■ Description of the task: Return, word for word, the lines of the listing below from the one with "This screenshot has width=1366, height=738." through the one with "How do I perform: Open", and no other lines.

■ Data records:
——

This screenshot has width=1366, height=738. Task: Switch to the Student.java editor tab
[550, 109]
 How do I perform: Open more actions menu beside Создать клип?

——

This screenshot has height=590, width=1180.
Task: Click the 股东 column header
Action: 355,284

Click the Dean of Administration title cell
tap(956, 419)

——

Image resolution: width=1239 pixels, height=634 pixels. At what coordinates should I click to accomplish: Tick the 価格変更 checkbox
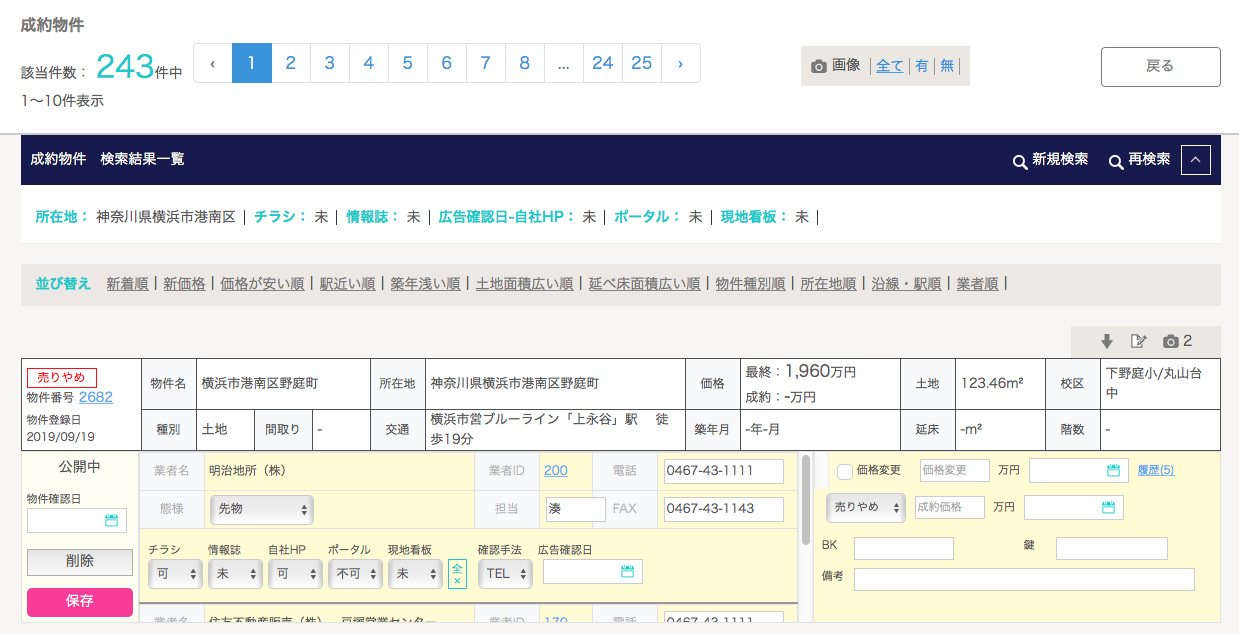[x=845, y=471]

——

■ Task result:
This screenshot has width=1366, height=738. Task: Switch to the Student.java editor tab
[550, 109]
 How do I perform: Open more actions menu beside Создать клип?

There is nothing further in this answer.